Everyone’s getting excited about 5G, the next-gen network tech that will let you casually download data on your smartphone at lightning-fast speeds, including T-Mobile.
Yet unlike Verizon, Sprint and AT&T, T-Mobile has yet to confirm a lineup of 5G phones that will work on its 5G network. Why? Because of the network itself, which works differently than those of other carriers.
The other carriers will operate on higher-frequency "millimeter wave" bands, which will supposedly provide faster speeds but have less range.

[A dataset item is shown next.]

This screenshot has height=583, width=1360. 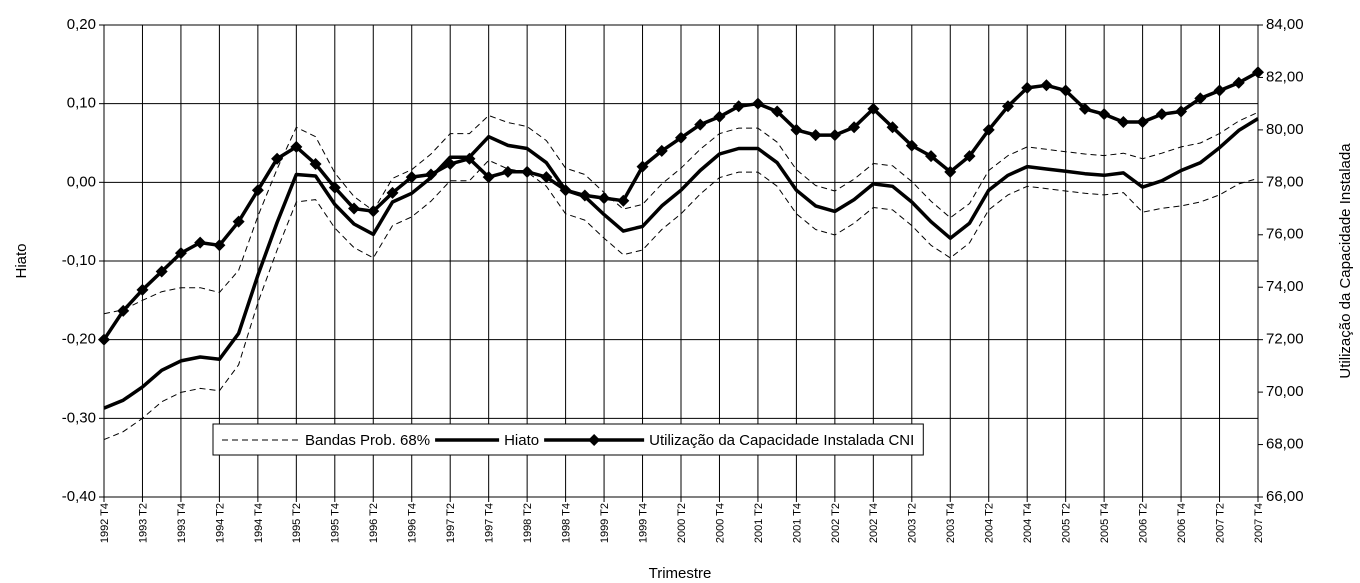 I want to click on x-tick-label: 1998 T2, so click(x=528, y=523).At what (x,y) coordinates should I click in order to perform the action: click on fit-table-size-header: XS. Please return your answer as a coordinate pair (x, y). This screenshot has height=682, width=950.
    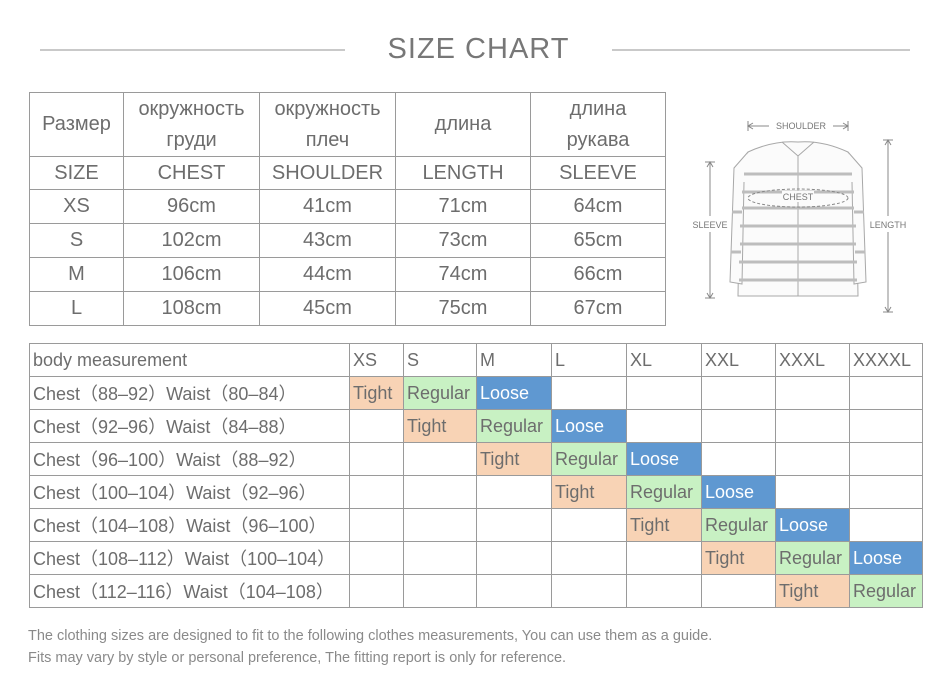
    Looking at the image, I should click on (376, 360).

The signature phone coming to many of these carriers? The Samsung Galaxy S10 5G with its Snapdragon 855 chip, which doesn’t have a formal release date yet, but will be available to Verizon customers sometime in Q2 2019. T-Mobile did hint that it was working on what we all assume to be the Galaxy S10 5G in a previous blog post, but didn't indicate when (or how) the phone would work with its distinct network.

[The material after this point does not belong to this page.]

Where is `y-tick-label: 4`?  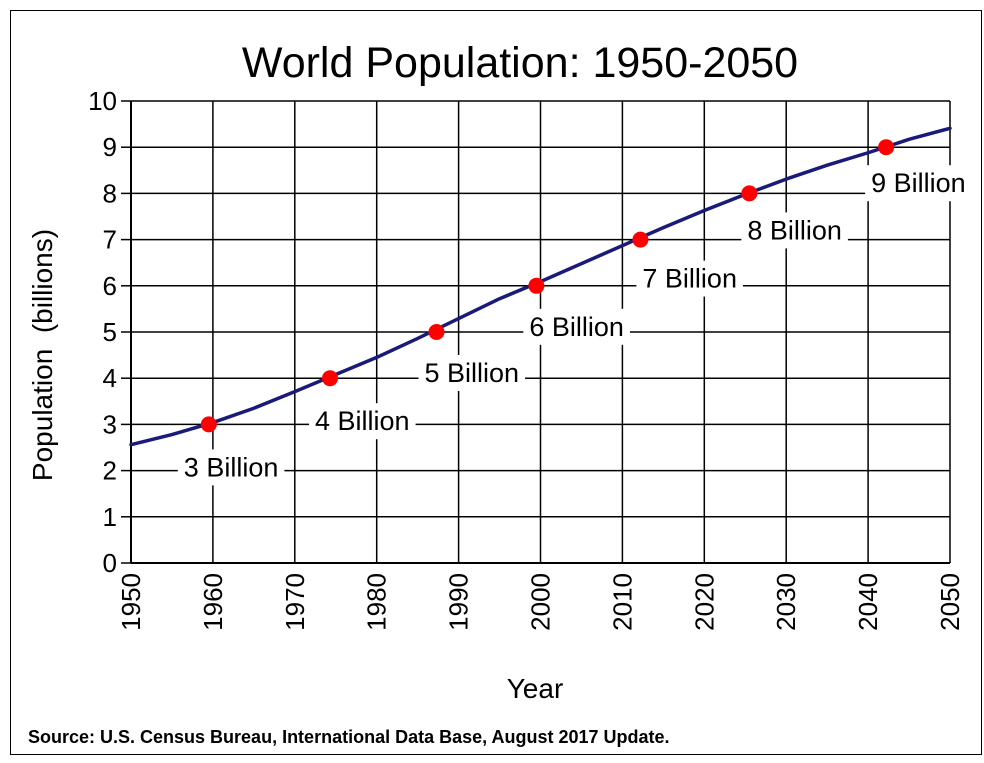 y-tick-label: 4 is located at coordinates (110, 378).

T-Mobile is opting for low-band (sub-600MHz) spectrum to power its early 5G networks, which is expected to offer the opposite: less speed than high-frequency networks, but more range for better coverage.
Eventually, it plans to supplement this with mid-frequency bands as part of its spectrum of service – it's currently testing millimeter wave in Atlanta, Los Angeles, Miami, New York, Ohio and a few other places (potentially covering 100 million people), per an MWC 2019 interview with PC Mag. But the carrier plans to add much of its mid-frequency bands after the carrier’s proposed merger with Sprint – which US Senators have opposed.

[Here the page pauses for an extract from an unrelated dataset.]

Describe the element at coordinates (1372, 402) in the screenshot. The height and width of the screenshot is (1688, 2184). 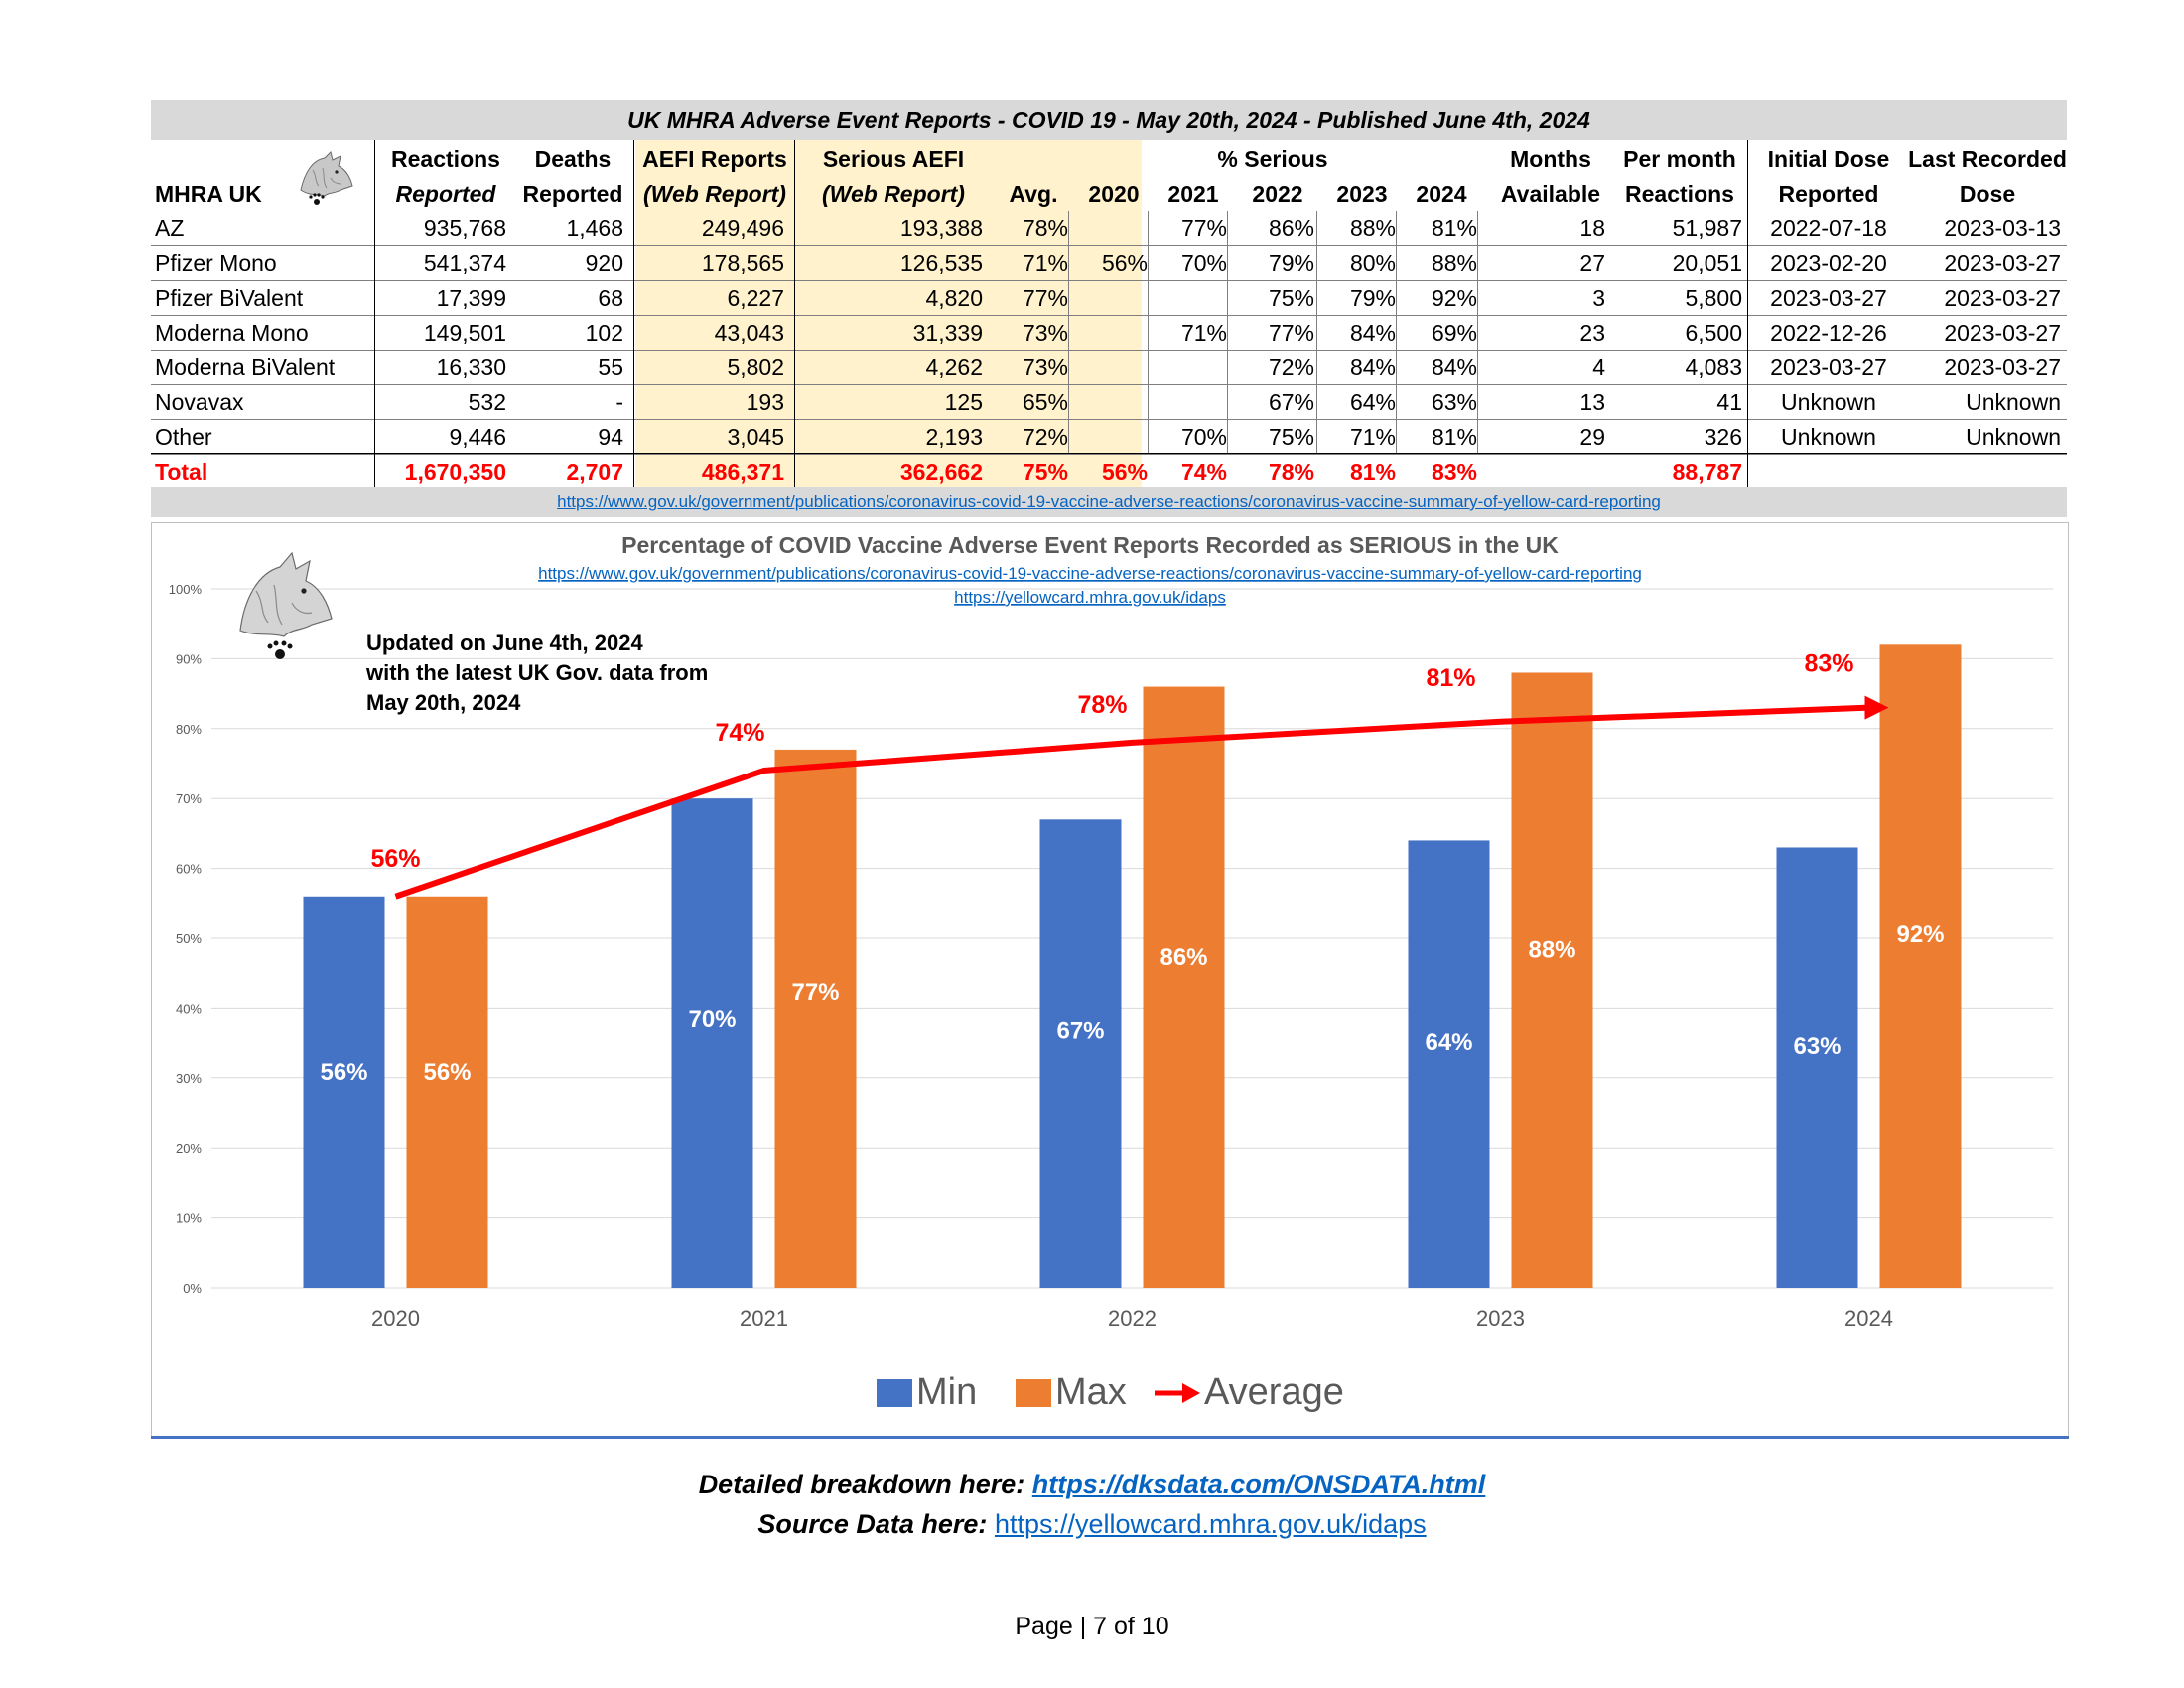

In lieu of those other bands, T-Mobile has carried on testing its sub-600MHz 5G network, but won’t launch it in its planned first 30 cities until the second half of 2019, per an interview T-Mobile CTO Neville Ray gave CNET.
The reason? There just aren’t any phones out that’ll work with the low-band network. Not yet, anyway.
Remember the Samsung Galaxy S10 5G? Its Snapdragon 855’s LTE modem doesn’t support 5G, so the phone relies on a discrete modem – the Qualcomm Snapdragon X50 – to connect.
But the X50 modem doesn't support 'sub-6GHz' (aka sub-600MHz) networks. At a Snapdragon summit back in December, Qualcomm’s president implied that a modem won’t be available to support T-Mobile’s early 5G networks until at least mid-2019, per PCMag.
T-Mobile's 5G rollout plans
T-Mobile previously asserted back in 2018 that it would bring 5G to 30 cities to start, and the first customers to get it will be in New York City, Los Angeles, Dallas, and Las Vegas. We don't know how much infrastructure the company has already built out, and the network won't launch until mid-2019 anyway.
After that is a broad rollout to rural customers. T-Mobile opted for sub-600MHz for its farther range, which should cover more area with less infrastructure than the high-frequency networks other carriers are building out.
Once fully launched, T-Mobile claims its network will cover over 95% of the country's around 62 million rural residents, per a company blog post. They might not see the network's about 450Mbps average download speeds, but two-thirds of them will get above 100Mbps by 2021 (up to 90% in 2024), which is still far better than the 30-40Mbps you'll get today.
Could this change?
So, in summary: we don’t know what phones T-Mobile will offer on its 5G network, both because we’re unsure when it will go live and due to the lack of 5G-capable phones (which are few in number anyway) that will work with T-Mobile’s particular network.
If the carrier merges with Sprint, it's unclear if the combined company’s ur-network would be able to support higher-band devices like those packing the Snapdragon 855/Qualcomm X50 modem setup (like the Samsung Galaxy S10 5G).
That’s currently the only chip/modem combo available in the US, though that could change if T-Mobile secured a device running an existing but international 5G setup not run in the US (like that from Huawei or Samsung). Likewise if Intel or MediaTek release a 5G chip/modem later this year which works with T-Mobile’s low-band setup.
But that's just for early 2019. Later this year, things will change – starting with the next generation of Qualcomm modems the company announced before MWC 2019. The Snapdragon X55 modem will surpass this year's X50 in several ways, including supporting virtually any band in any region in the world.
The X55 is expected to appear in phones later this year, which could include the Samsung Galaxy Note 10 or Google Pixel 4. It's all speculation from here, but the X55 should have a stronger showing in 2020 – when more phones appear that could connect to T-Mobile's 5G network.
In fact, T-Mobile CTO Neville Ray confirmed to PC Mag that the carrier would only launch its 5G network once phones were available on the X55 modem chip. We'll just have to wait for more phone details as they appear.